Ketika hendak pulang Nek Ani ingin menghadiahkan aku dua tusuk sate kerang seperti biasa yang aku terima setiap kali selesai bekerja di warungnya. Tapi kali itu aku menolak. Nek Ani heran, lalu bertanya kepadaku.
"Kenapa Kau tolak pemberian Nenek?"
Aku senyum malu. Sembari memutar-mutar ujung baju akupun menyampaikan keinginanku agar mendapat sedikit uang lebih.
"Maaf Nek, kalau Nenek tidak keberatan, dua tusuk sate kerang itu Nenek ganti dengan uang, ya?" ujarku kemudian. Wajahku memerah karena malu.
Kening Nek Ani berkerut.
"Lho, Kau tak suka lagi makan sate kerang buatan Nenek?" tanyanya heran.
Aku kikuk. Kehilangan kata-kata untuk menjawab.
"Bukan Nek, aku suka. Tapi... anu... Nek, aku..."

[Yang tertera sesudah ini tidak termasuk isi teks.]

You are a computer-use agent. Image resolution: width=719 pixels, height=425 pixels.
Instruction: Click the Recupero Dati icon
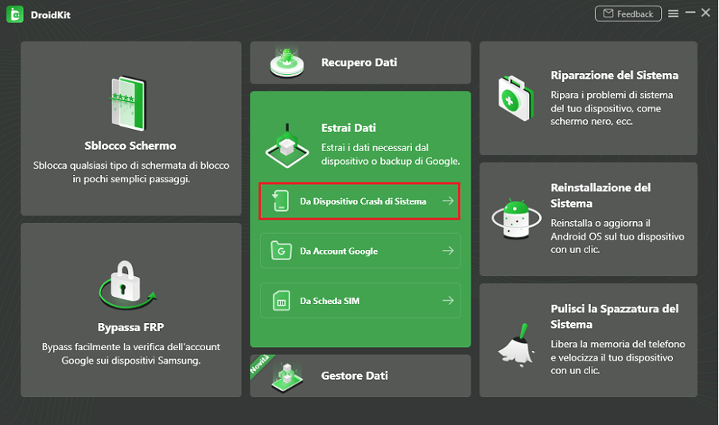click(x=286, y=63)
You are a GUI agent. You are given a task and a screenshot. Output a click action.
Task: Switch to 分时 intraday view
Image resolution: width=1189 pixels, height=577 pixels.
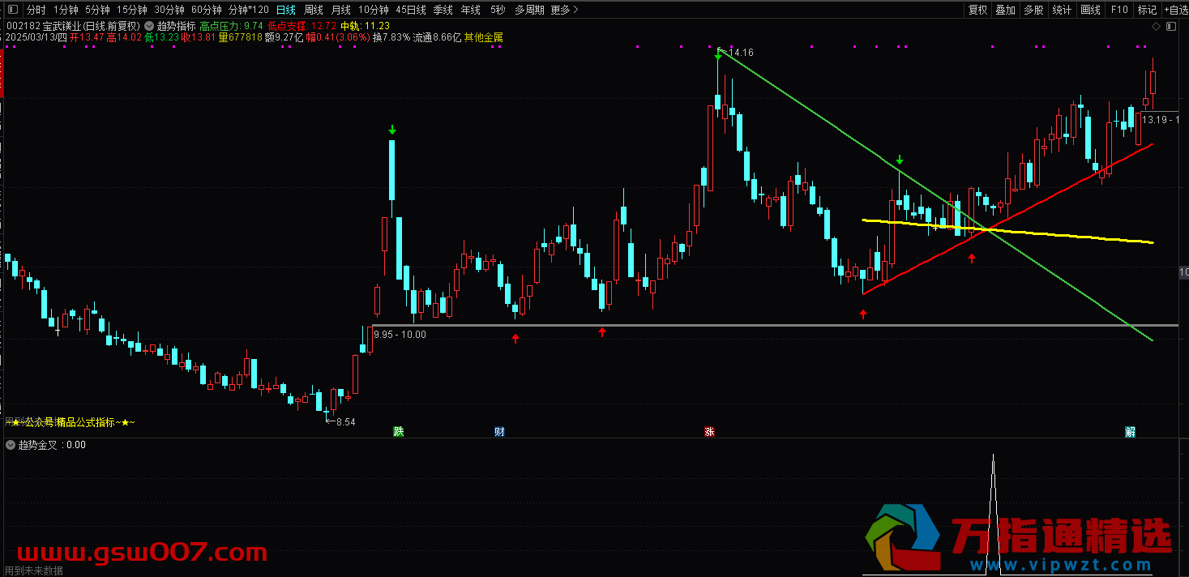click(x=36, y=11)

"Tapi kenapa?" tanyanya lagi.
Aku bertambah bingung harus menjawab apa. Aku tak mungkin berterus terang uang itu untuk membantu meringankan masalah bapak. Aku, Bondan dan Anton sudah berjanji untuk merahasiakan masalah itu, agar ceritanya tidak semakin menyebar kemana-mana.
"Aku... aku mau beli buku tulis, Nek!" jawabku tiba-tiba. Entah dari mana kalimat itu datangnya. Tapi hatiku tidak enak karena aku telah berbohong kepada Nek Ani.
Mendengar ucapanku Nek Ani tersenyum, kemudian melangkah ke meja kerjanyan lalu membuka laci kecil yang dikunci. Aku lihat Nek Ani mengambil beberapa rupiah uang receh, menambah upah kerjaku di hari itu.
"Kau harus berjanji rajin belajar, ya," kata Nek Ani sembari menyerahkan uang itu.
Kusambut uang pemberian Nek Ani dengan senyum. Aku gembira sekali. Setidaknya uang itu untuk menambah uang yang dibutuhkan bapak nanti untuk melunasi hutangnya gara-gara pot bunga sialan milik ayah Anton. (bersambung)
Catatan: Novel ini belum pernah dipublikasikan. Pertama di Kompasiana.